## What the exercise asks
When the listing has been read, print it out again in full, word for word.

## Given entries
┏━━
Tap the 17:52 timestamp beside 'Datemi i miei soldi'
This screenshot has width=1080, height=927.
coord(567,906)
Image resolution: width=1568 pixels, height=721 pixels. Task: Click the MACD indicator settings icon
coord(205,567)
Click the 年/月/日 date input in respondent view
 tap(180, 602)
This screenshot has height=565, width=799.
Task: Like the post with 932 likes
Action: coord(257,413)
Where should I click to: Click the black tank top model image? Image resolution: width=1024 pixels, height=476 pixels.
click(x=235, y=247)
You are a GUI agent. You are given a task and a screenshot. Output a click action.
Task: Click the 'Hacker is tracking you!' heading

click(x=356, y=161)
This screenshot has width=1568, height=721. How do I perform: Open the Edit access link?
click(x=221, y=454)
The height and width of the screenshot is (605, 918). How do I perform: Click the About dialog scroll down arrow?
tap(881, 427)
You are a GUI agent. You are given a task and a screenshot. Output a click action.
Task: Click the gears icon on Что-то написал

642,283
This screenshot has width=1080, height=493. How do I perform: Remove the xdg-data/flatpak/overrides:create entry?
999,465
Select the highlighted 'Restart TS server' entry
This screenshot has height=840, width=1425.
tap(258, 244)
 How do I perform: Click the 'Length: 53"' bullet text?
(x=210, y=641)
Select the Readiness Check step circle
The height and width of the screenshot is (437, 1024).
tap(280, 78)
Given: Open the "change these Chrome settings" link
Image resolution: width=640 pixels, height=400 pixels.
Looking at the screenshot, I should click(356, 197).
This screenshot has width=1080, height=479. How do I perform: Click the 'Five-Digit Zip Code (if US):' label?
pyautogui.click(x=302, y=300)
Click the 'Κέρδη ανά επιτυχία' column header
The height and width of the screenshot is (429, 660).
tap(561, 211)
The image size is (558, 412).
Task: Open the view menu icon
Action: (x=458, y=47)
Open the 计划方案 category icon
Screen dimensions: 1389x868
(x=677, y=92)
┗━━
## Answer to this exercise
Tap the 17:52 timestamp beside 'Datemi i miei soldi'
This screenshot has width=1080, height=927.
coord(567,906)
Image resolution: width=1568 pixels, height=721 pixels. Task: Click the MACD indicator settings icon
coord(205,567)
Click the 年/月/日 date input in respondent view
 tap(180, 602)
This screenshot has height=565, width=799.
Task: Like the post with 932 likes
Action: coord(257,413)
Where should I click to: Click the black tank top model image? Image resolution: width=1024 pixels, height=476 pixels.
click(x=235, y=247)
You are a GUI agent. You are given a task and a screenshot. Output a click action.
Task: Click the 'Hacker is tracking you!' heading

click(x=356, y=161)
This screenshot has width=1568, height=721. How do I perform: Open the Edit access link?
click(x=221, y=454)
The height and width of the screenshot is (605, 918). How do I perform: Click the About dialog scroll down arrow?
tap(881, 427)
You are a GUI agent. You are given a task and a screenshot. Output a click action.
Task: Click the gears icon on Что-то написал

642,283
This screenshot has width=1080, height=493. How do I perform: Remove the xdg-data/flatpak/overrides:create entry?
999,465
Select the highlighted 'Restart TS server' entry
This screenshot has height=840, width=1425.
tap(258, 244)
 How do I perform: Click the 'Length: 53"' bullet text?
(x=210, y=641)
Select the Readiness Check step circle
The height and width of the screenshot is (437, 1024).
tap(280, 78)
Given: Open the "change these Chrome settings" link
Image resolution: width=640 pixels, height=400 pixels.
Looking at the screenshot, I should click(356, 197).
This screenshot has width=1080, height=479. How do I perform: Click the 'Five-Digit Zip Code (if US):' label?
pyautogui.click(x=302, y=300)
Click the 'Κέρδη ανά επιτυχία' column header
The height and width of the screenshot is (429, 660).
tap(561, 211)
The image size is (558, 412).
Task: Open the view menu icon
Action: (x=458, y=47)
Open the 计划方案 category icon
Screen dimensions: 1389x868
(x=677, y=92)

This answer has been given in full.